The second dataset — which both Spetzler and Korn highlighted as having lent the strongest validity to the tool so far — was a cohort of 149 cases from the Phase III TRIBE 2 study. Spetzler and Korn referred to the TRIBE 2 validation as a "retrospective prospective" analysis — meaning that researchers performed new, prospectively defined analysis on samples collected within a previously conducted study. The prospective aspect hinged on the fact that Caris' researchers were completely blinded to the TRIBE 2 data when they received it. They ran the MI FOLFOXai predictor on the samples and accompanying clinical data, and only after determining the results were they unblinded and able to discern which patients benefitted from upfront FOLFOX treatment.
Through the TRIBE 2 analysis, the AI tool was able to demonstrate a median overall survival difference of six months between those it predicted to benefit and those it predicted would have decreased benefit. Based on the results of the two validation cohorts, Caris claims that MI FOLFOXai has demonstrated approximately 50 percent improvement in overall survival.

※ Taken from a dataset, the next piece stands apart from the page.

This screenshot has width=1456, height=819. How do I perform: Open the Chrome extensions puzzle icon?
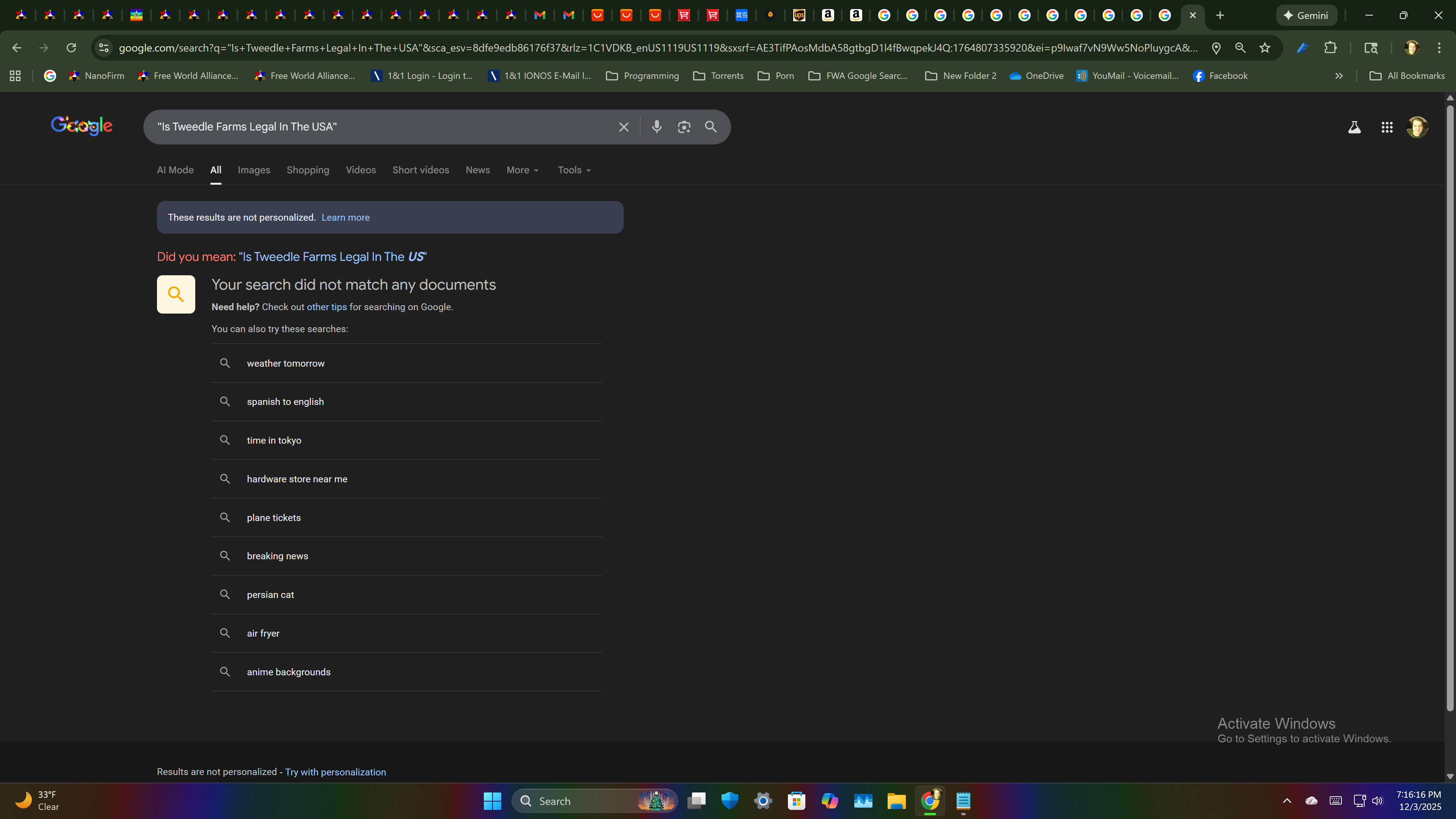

"This [validation] led us to launch this test," said Spetzler. "Because the survival [difference] between those patients is really extraordinary."
Salem, who recently sent his first patients' sample for analysis via MI FOLFOXai, said he expects to use the tool consistently going forward. In his view, the TRIBE 2 analysis was "the best level of evidence you can get in terms of retrospective studies."

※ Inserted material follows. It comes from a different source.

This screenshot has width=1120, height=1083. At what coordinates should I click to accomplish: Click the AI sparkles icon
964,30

It's not uncommon to launch diagnostics based on retrospective analysis. Salem noted that the widely used breast cancer recurrence test, Oncotype DX (developed by Genomic Health, which is now part of Exact Sciences) was launched based on retrospective data and then evaluated prospectively over more than a decade in the large-scale TAILORx study.
In Salem's opinion, prospective validation is the gold standard and said this should be done for MI FOLFOXai. However, as with the TAILORx trial, he also pointed out that such validation will take time to complete.

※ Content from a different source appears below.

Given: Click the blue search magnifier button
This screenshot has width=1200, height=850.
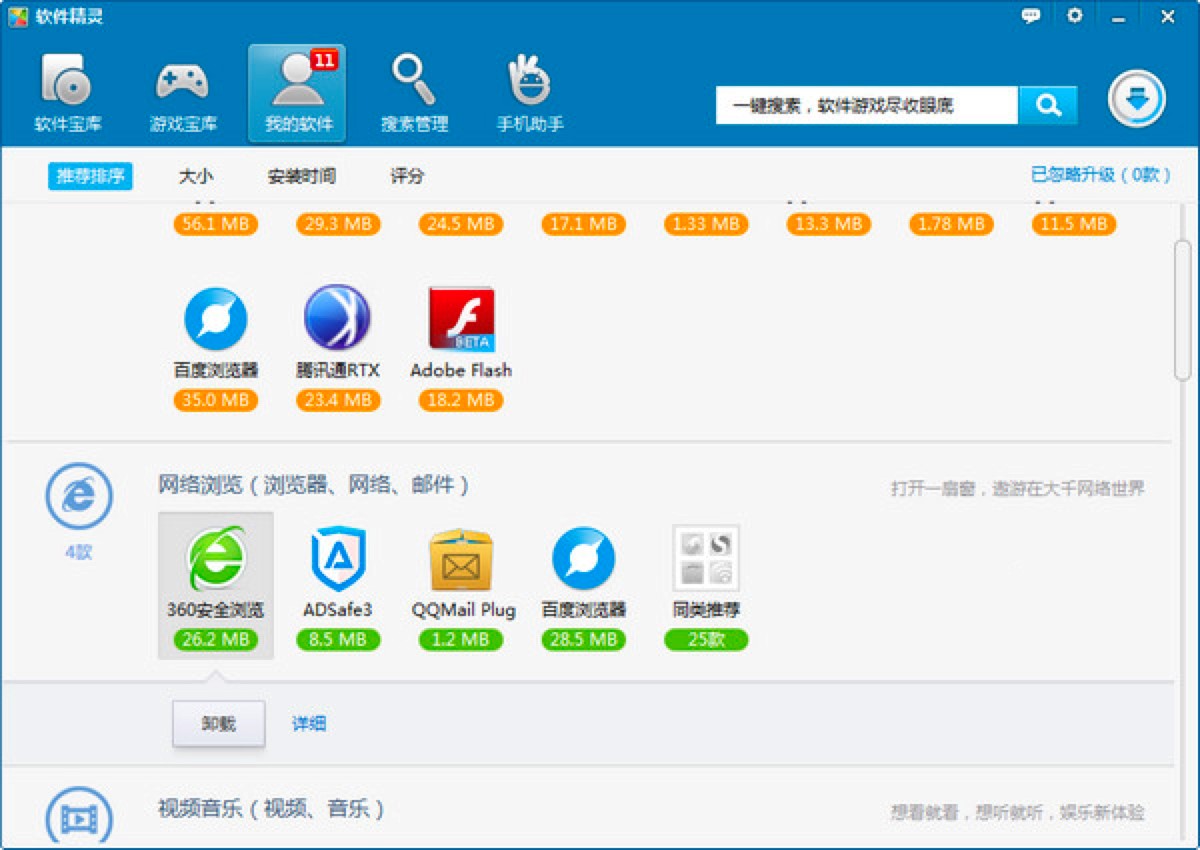Looking at the screenshot, I should coord(1047,105).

While Korn is of the view that the two retrospective datasets provide sufficient confidence in the AI tool's validation, the company does plan to continue to collect data using a prospective registry established within its Precision Oncology Alliance, which includes leading cancer centers that have partnered with Caris.
"We're running this registry to continue to accumulate data to see how we can improve and refine this," said Spetzler. The launched AI tool "is the very first version of this, and as we add more data we're going to be able to improve the predictions that we're making and better advise physicians on how to treat their patients."
For example, Korn highlighted that one of the analyses fueled by the registry data has shown that patients who received FOLFIRI as first-line treatment rather than FOLFOX, and were predicted to perform poorly on FOLFOX using the AI tool, actually had a significantly higher chance of benefitting from FOLFIRI.
"So, this is an inversion of the prediction, which could be used to predict patients who would perform better on FOLFIRI first," Korn said, acknowledging that more research is needed to validate and quantify the tool's inverse predictive capability.